Saturday, October 19, 2013

if only she had known...















“We all shine on...like the moon and the stars and the sun...we all shine on...come on and on and on...”  John Lennon
The star was shining out of the center of my mother's head as she stood on the hill some distance from me. A radiating star. I was fascinated in the dream and somewhat lost in it's beams flashing out like an aura.

She died when she was ninety-two, a decade ago. In this place she is in her fifties. I notice her own unique attractive hair style which she created herself. For me, hair in my dreams symbolizes the condition of my spirituality -- hair mussed, spirituality mussed -- hers was perfect.

My mother and I had a difficult relationship that caused her to be deeply hurt and me to be continually protecting myself. Yet I always admired her for her integrity. She was self reflective and honest about herself to a fault, taking the blame in our relationship for far too much. I thought of my own flaws and "if wishes were fishes..." or something more tangible... .

I get lost in my humanity, my short comings, in my five senses trying to get along in the world, often bogged down as if this is the only reality. My mother loved me greatly, tried her best, looked after everyone and everything in her sphere. Yet her childhood had left her damaged. No self-help books, no social services to work through a shame that was not hers. Opportunities for her smarts and artistic creativity were limited by her role of wife and mother.

In the dream, as I watched her from the distance, I was transported into a larger knowing, into a personal/impersonal love not only for her but for myself, and every face I've ever known. I longed to tell her, to shout up the hill to her, "Oh, if you only had known how perfect you were. If only..."

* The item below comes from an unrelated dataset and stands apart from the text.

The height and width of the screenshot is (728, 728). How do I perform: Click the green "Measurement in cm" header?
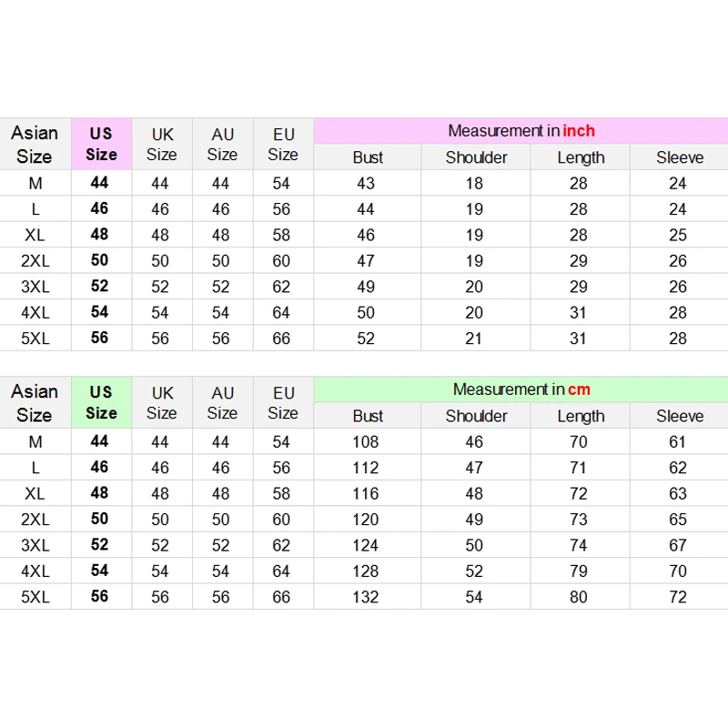click(521, 389)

My mother belongs to the invisible now.  I suspect she knows stars need not stay in the sky. “We all shine on...like the moon and the stars and the sun...we all shine on...come on and on and on...”

photo source: fotolia

Friday, October 4, 2013

sand days...













The golden moments (days) in the stream of life rush pass us; and we see nothing but sand; the angels come and visit us and we only know them after. George
 Elliot

Another ordinary doing-nothing (sand) day looms ahead. Where is my merry heart? Gone and seemingly replaced by a feeling of mundane-ness, routine, habit, and getting chores done. Dropping in on a friend I mention my droop. She picks up a children's book from her coffee table, bought at a second hand store last week. Flipping through the pages I noticed some are worn, some stained and the pictures are faded. This book does reflect my day.

Yet when closing the book, the edges of the pages coming together are embossed with gold.  Focusing on the faded parts, I had not noticed.  Maybe my no-nothing-droop has a purpose and isn't a wasted day after all "in the grand scheme of things." (I hope.)

Maybe just being and doing nothing is enough. The yellow finch sits here on the deck and breaths. I glance up and feel a flutter of beauty in my chest. I never tire of looking at it doing nothing. The water just lays here horizontal in the lake yet my eyes are always drawn to it, calmed by it. The fall flowers sit here on the table dressed in maroons, oranges, reds, not moving yet filling me with meaning as I write. All do nothing. Twenty minutes later and water is still in the same place, so are the flowers and so will they be tomorrow morning.

I find it comforting that soul-gold possibly etches my do-nothing days when there is nothing new; same chores, same routine, and no potentially exciting things to do.  Hopefully, like the water and flowers merely being is enough. Maybe when the book closes on  all my days, each will be embossed whether I feel it or not. Like George Elliot, maybe my ordinary days, my sand days are angels, too.